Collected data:
▬▬▬▬▬▬

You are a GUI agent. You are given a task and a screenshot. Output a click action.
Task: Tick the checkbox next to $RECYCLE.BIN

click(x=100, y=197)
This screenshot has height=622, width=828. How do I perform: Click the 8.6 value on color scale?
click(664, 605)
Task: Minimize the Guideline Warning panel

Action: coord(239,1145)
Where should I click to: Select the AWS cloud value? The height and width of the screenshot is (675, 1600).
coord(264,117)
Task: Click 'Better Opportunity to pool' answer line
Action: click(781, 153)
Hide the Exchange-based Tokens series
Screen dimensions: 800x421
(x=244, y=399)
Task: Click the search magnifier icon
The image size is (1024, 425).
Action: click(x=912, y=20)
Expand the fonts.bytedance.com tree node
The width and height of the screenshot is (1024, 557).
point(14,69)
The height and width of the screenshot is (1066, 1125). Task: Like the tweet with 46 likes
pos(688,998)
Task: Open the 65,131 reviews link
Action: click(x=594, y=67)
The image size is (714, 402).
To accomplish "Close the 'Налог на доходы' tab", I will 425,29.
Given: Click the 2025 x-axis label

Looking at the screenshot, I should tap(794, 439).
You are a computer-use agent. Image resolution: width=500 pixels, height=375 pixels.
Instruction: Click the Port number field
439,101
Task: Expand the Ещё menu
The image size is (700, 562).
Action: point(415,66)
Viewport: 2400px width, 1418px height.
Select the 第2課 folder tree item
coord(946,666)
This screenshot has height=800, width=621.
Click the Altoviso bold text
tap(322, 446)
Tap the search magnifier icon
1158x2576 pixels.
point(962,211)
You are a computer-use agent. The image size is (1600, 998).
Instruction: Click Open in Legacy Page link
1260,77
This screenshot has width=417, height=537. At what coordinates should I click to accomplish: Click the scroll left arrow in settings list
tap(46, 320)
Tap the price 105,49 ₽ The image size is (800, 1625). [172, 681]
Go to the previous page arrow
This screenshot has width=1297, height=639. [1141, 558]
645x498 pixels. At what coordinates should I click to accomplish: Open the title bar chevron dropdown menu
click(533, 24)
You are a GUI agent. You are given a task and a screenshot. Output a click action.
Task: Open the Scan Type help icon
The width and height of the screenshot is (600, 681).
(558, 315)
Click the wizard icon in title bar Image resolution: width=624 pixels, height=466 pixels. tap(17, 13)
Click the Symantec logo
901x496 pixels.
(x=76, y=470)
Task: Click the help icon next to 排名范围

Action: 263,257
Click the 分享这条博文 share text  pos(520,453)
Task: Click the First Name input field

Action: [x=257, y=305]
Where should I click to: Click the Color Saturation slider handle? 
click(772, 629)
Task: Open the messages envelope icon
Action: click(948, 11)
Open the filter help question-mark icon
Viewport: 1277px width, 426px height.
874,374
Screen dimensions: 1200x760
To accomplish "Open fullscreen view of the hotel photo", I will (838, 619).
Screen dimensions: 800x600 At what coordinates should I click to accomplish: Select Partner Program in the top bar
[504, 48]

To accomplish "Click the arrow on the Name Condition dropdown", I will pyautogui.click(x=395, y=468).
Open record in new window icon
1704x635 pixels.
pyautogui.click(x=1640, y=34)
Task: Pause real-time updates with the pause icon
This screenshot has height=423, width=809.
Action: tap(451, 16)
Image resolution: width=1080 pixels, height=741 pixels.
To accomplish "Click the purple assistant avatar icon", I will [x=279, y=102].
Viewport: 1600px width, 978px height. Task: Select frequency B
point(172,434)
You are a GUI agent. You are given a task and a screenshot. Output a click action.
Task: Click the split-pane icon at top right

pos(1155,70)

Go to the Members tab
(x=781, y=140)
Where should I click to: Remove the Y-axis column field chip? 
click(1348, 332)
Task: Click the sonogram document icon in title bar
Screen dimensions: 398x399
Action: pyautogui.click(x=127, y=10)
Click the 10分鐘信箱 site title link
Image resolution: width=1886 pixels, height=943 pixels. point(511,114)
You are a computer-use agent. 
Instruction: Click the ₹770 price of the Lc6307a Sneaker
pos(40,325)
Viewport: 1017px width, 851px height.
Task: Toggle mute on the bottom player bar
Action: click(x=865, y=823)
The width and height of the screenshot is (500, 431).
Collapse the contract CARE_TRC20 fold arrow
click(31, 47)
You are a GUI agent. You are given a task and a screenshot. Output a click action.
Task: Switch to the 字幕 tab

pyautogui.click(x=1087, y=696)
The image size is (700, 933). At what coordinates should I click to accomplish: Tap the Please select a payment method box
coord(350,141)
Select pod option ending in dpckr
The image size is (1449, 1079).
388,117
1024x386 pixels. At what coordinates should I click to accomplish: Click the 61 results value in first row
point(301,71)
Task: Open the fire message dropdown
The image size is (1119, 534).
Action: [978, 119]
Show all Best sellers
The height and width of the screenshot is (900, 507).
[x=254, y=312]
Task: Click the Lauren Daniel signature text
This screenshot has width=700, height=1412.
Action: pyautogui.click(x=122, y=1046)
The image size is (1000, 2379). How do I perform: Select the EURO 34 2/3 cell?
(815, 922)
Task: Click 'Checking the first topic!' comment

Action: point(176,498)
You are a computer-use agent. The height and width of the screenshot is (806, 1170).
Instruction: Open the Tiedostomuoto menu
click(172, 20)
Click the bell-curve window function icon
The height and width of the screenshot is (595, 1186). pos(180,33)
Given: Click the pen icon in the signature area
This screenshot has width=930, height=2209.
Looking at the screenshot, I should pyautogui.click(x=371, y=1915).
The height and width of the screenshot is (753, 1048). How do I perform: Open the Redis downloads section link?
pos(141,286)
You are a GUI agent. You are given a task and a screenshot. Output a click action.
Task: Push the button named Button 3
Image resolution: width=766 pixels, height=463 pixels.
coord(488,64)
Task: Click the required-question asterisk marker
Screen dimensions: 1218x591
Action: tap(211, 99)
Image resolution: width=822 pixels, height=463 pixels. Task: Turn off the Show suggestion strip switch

▬▬▬▬▬▬

» **Work request**: Every line of the data should be output exactly as it was given.

» **Your response**:
You are a GUI agent. You are given a task and a screenshot. Output a click action.
Task: Tick the checkbox next to $RECYCLE.BIN

click(x=100, y=197)
This screenshot has height=622, width=828. How do I perform: Click the 8.6 value on color scale?
click(664, 605)
Task: Minimize the Guideline Warning panel

Action: coord(239,1145)
Where should I click to: Select the AWS cloud value? The height and width of the screenshot is (675, 1600).
coord(264,117)
Task: Click 'Better Opportunity to pool' answer line
Action: click(781, 153)
Hide the Exchange-based Tokens series
Screen dimensions: 800x421
(x=244, y=399)
Task: Click the search magnifier icon
The image size is (1024, 425).
Action: click(x=912, y=20)
Expand the fonts.bytedance.com tree node
The width and height of the screenshot is (1024, 557).
point(14,69)
The height and width of the screenshot is (1066, 1125). Task: Like the tweet with 46 likes
pos(688,998)
Task: Open the 65,131 reviews link
Action: click(x=594, y=67)
The image size is (714, 402).
To accomplish "Close the 'Налог на доходы' tab", I will 425,29.
Given: Click the 2025 x-axis label

Looking at the screenshot, I should tap(794, 439).
You are a computer-use agent. Image resolution: width=500 pixels, height=375 pixels.
Instruction: Click the Port number field
439,101
Task: Expand the Ещё menu
The image size is (700, 562).
Action: point(415,66)
Viewport: 2400px width, 1418px height.
Select the 第2課 folder tree item
coord(946,666)
This screenshot has height=800, width=621.
Click the Altoviso bold text
tap(322, 446)
Tap the search magnifier icon
1158x2576 pixels.
point(962,211)
You are a computer-use agent. The image size is (1600, 998).
Instruction: Click Open in Legacy Page link
1260,77
This screenshot has width=417, height=537. At what coordinates should I click to accomplish: Click the scroll left arrow in settings list
tap(46, 320)
Tap the price 105,49 ₽ The image size is (800, 1625). [172, 681]
Go to the previous page arrow
This screenshot has width=1297, height=639. [1141, 558]
645x498 pixels. At what coordinates should I click to accomplish: Open the title bar chevron dropdown menu
click(533, 24)
You are a GUI agent. You are given a task and a screenshot. Output a click action.
Task: Open the Scan Type help icon
The width and height of the screenshot is (600, 681).
(558, 315)
Click the wizard icon in title bar Image resolution: width=624 pixels, height=466 pixels. tap(17, 13)
Click the Symantec logo
901x496 pixels.
(x=76, y=470)
Task: Click the help icon next to 排名范围

Action: 263,257
Click the 分享这条博文 share text  pos(520,453)
Task: Click the First Name input field

Action: [x=257, y=305]
Where should I click to: Click the Color Saturation slider handle? 
click(772, 629)
Task: Open the messages envelope icon
Action: click(948, 11)
Open the filter help question-mark icon
Viewport: 1277px width, 426px height.
874,374
Screen dimensions: 1200x760
To accomplish "Open fullscreen view of the hotel photo", I will (838, 619).
Screen dimensions: 800x600 At what coordinates should I click to accomplish: Select Partner Program in the top bar
[504, 48]

To accomplish "Click the arrow on the Name Condition dropdown", I will pyautogui.click(x=395, y=468).
Open record in new window icon
1704x635 pixels.
pyautogui.click(x=1640, y=34)
Task: Pause real-time updates with the pause icon
This screenshot has height=423, width=809.
Action: tap(451, 16)
Image resolution: width=1080 pixels, height=741 pixels.
To accomplish "Click the purple assistant avatar icon", I will [x=279, y=102].
Viewport: 1600px width, 978px height. Task: Select frequency B
point(172,434)
You are a GUI agent. You are given a task and a screenshot. Output a click action.
Task: Click the split-pane icon at top right

pos(1155,70)

Go to the Members tab
(x=781, y=140)
Where should I click to: Remove the Y-axis column field chip? 
click(1348, 332)
Task: Click the sonogram document icon in title bar
Screen dimensions: 398x399
Action: pyautogui.click(x=127, y=10)
Click the 10分鐘信箱 site title link
Image resolution: width=1886 pixels, height=943 pixels. point(511,114)
You are a computer-use agent. 
Instruction: Click the ₹770 price of the Lc6307a Sneaker
pos(40,325)
Viewport: 1017px width, 851px height.
Task: Toggle mute on the bottom player bar
Action: click(x=865, y=823)
The width and height of the screenshot is (500, 431).
Collapse the contract CARE_TRC20 fold arrow
click(31, 47)
You are a GUI agent. You are given a task and a screenshot. Output a click action.
Task: Switch to the 字幕 tab

pyautogui.click(x=1087, y=696)
The image size is (700, 933). At what coordinates should I click to accomplish: Tap the Please select a payment method box
coord(350,141)
Select pod option ending in dpckr
The image size is (1449, 1079).
388,117
1024x386 pixels. At what coordinates should I click to accomplish: Click the 61 results value in first row
point(301,71)
Task: Open the fire message dropdown
The image size is (1119, 534).
Action: [978, 119]
Show all Best sellers
The height and width of the screenshot is (900, 507).
[x=254, y=312]
Task: Click the Lauren Daniel signature text
This screenshot has width=700, height=1412.
Action: pyautogui.click(x=122, y=1046)
The image size is (1000, 2379). How do I perform: Select the EURO 34 2/3 cell?
(815, 922)
Task: Click 'Checking the first topic!' comment

Action: point(176,498)
You are a computer-use agent. The height and width of the screenshot is (806, 1170).
Instruction: Open the Tiedostomuoto menu
click(172, 20)
Click the bell-curve window function icon
The height and width of the screenshot is (595, 1186). pos(180,33)
Given: Click the pen icon in the signature area
This screenshot has width=930, height=2209.
Looking at the screenshot, I should pyautogui.click(x=371, y=1915).
The height and width of the screenshot is (753, 1048). How do I perform: Open the Redis downloads section link?
pos(141,286)
You are a GUI agent. You are given a task and a screenshot. Output a click action.
Task: Push the button named Button 3
Image resolution: width=766 pixels, height=463 pixels.
coord(488,64)
Task: Click the required-question asterisk marker
Screen dimensions: 1218x591
Action: tap(211, 99)
Image resolution: width=822 pixels, height=463 pixels. Task: Turn off the Show suggestion strip switch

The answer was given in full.